• Ocular Pathology/Oncology, Pediatric Ophth/Strabismus, Retina/Vitreous

    Review of: Secondary Prevention of Retinoblastoma Revisited

    Soliman S, VandenHoven C, MacKeen L, et al. Ophthalmology, January 2020

    This paper describes OCT-guided localization and photocoagulation of invisible retinoblastoma tumors in pediatric patients.

    Study design

    This retrospective, noncomparative, single-institution, observational case series included 11 invisible posterior pole tumors in 5 children (7 eyes) with retinoblastoma. These lesions were not seen clinically but were detected via handheld OCT. Each lesion was localized using OCT calipers and flagged with a single laser burn. After the location was confirmed with OCT, the laser photocoagulation continued.


    Localization and tumor-laser burn relationships were accurate in all 11 tumors. Two photocoagulation sessions were sufficient to manage 9 of the tumors, resulting in permanent flat scars. Within 3 months, 1 tumor developed OCT-detected subclinical recurrences and was treated by another laser session. The authors did not note gliosis, foveal involvement or retinal detachment at the 1-year follow-up. One tumor developed scar expansion and all scars showed pigmentary changes.

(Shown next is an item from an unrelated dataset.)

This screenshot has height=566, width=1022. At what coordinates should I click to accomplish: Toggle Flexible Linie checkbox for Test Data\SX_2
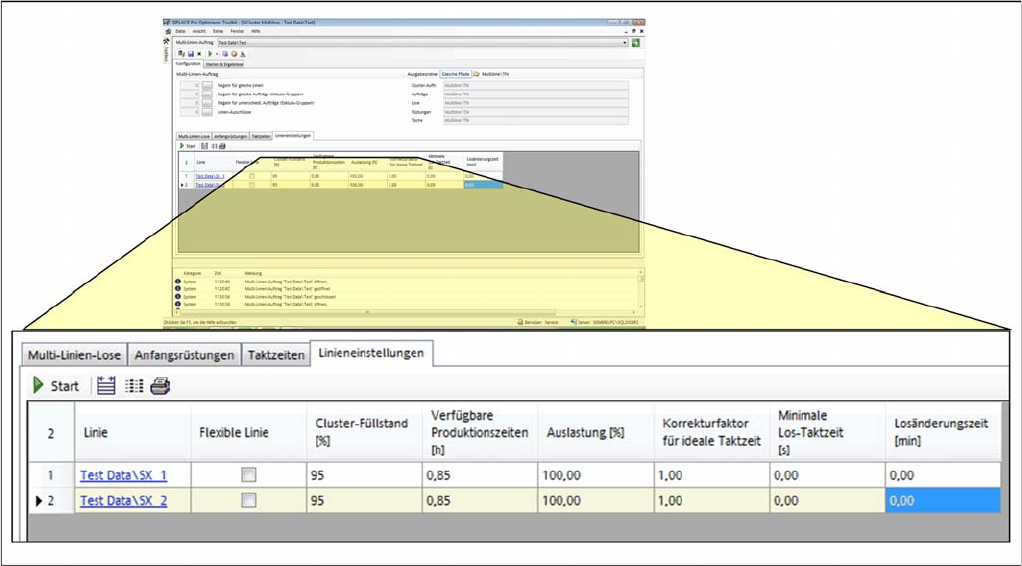point(249,500)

    This was a retrospective study but the results are very important because retinoblastoma is a rare disease. Imaging using OCT is a very good tool to detect preclinical tumors, however wide availability of handheld technology may be limited due to cost.

    Clinical significance

    This study shows that OCT screening and localization of preclinical retinoblastoma tumors is of utmost importance in patients with germline mutations. Precise laser localization can help limit the scar size.